Go to contents

Why Korea’s economic prospects remain gloomy despite falling oil prices

Why Korea’s economic prospects remain gloomy despite falling oil prices

Posted December. 11, 2014 08:20,   

한국어

The price of the U.S. West Texas Intermediate crude oil recently fell to 63 U.S. dollars per barrel, the lowest in 65 months and down by about 40 percent from a year earlier. The prices of the Dubai and Brent crude oil are also weak, affected by the United States’ increased production of shale gas, the global economic slowdown and the failure by oil-producing countries to reduce crude production.

It has long been a common sense that lower international oil prices have positive effects on the global economy as well as South Korea. In particular, South Korea, which fully depends on imported oil, often enjoyed a booming economy, as cheaper crude oil led to less costs for oil imports and industrial production and to lower inflation. These days, however, such economics of crude oil does not work. South Korea find it hard to increase exports due to economic slumps in both advanced countries and emerging economies. Oil exporters such as Russia, Nigeria and Venezuela are seeing the value of their currencies plummeting due to falling crude prices to the extent that there are now talks of possible currency crisis originating from emerging economies. Concerns over deflation have grown bigger.

Seoul’s Ministry of Strategy and Finance projected in a report Tuesday that falling crude prices would promote corporate investments and household consumption, having positive impacts on the country’s economic growth. Despite reduced production costs caused by cheaper crude oil, the global economic slump and the continued weakness of the Japanese yen have made it more difficult for South Korean companies to exports.
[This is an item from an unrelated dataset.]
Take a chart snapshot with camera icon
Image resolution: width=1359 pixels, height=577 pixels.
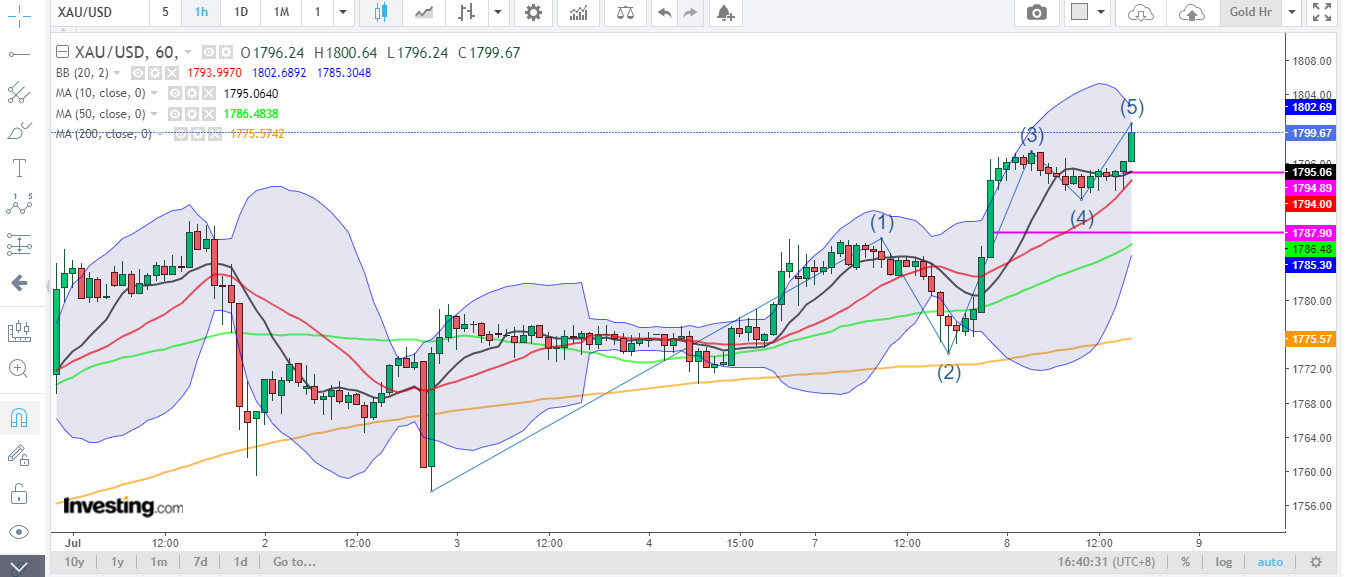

The ministry also said that it is possible for internal and external conditions to offset the positive effects of falling crude prices.
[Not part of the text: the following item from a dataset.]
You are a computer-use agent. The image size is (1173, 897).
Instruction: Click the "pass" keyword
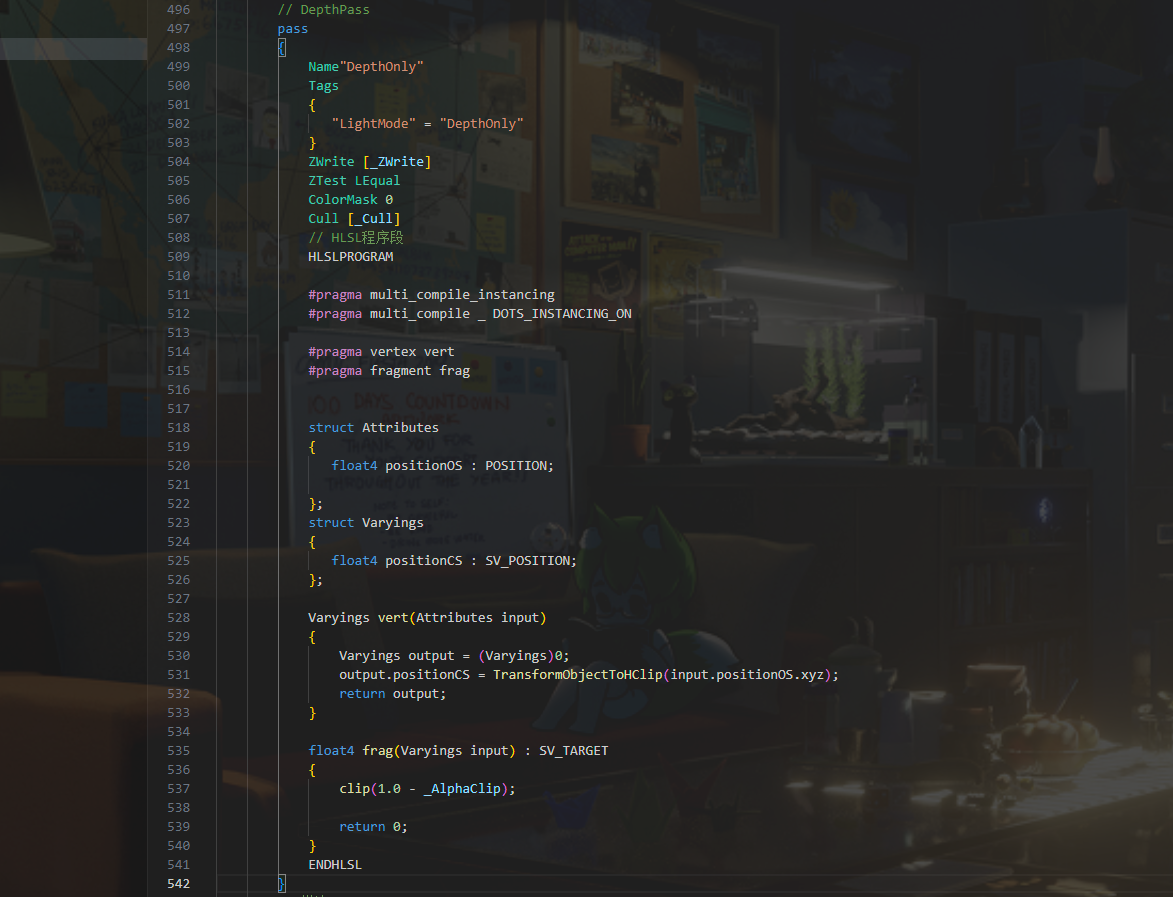pyautogui.click(x=293, y=29)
The state-funded Korean Development Institute on Wednesday lowered its prospect for South Korea’s economic growth rate for next year to 3.5 percent from the previous outlook of 3.8 percent. The think tank also expressed concern that the coupling of a long-term slump in the European economy and a rapid slowdown in the Chinese economy could sent South Korea’s economic growth rate to just over 3 percent in a worst case scenario. Slow economic growth is the fundamental cause of many economic problems such as unemployment, household debts, fiscal deficits and welfare budget shortages. Even though the domestic economy is showing no sign of picking up despite falling international oil prices, the government and the political circles do not seem to feel a sense of crisis, let alone present ways to overcome the situation. This is the main reason for the gloomy economic prospects despite the welcome declines in oil prices.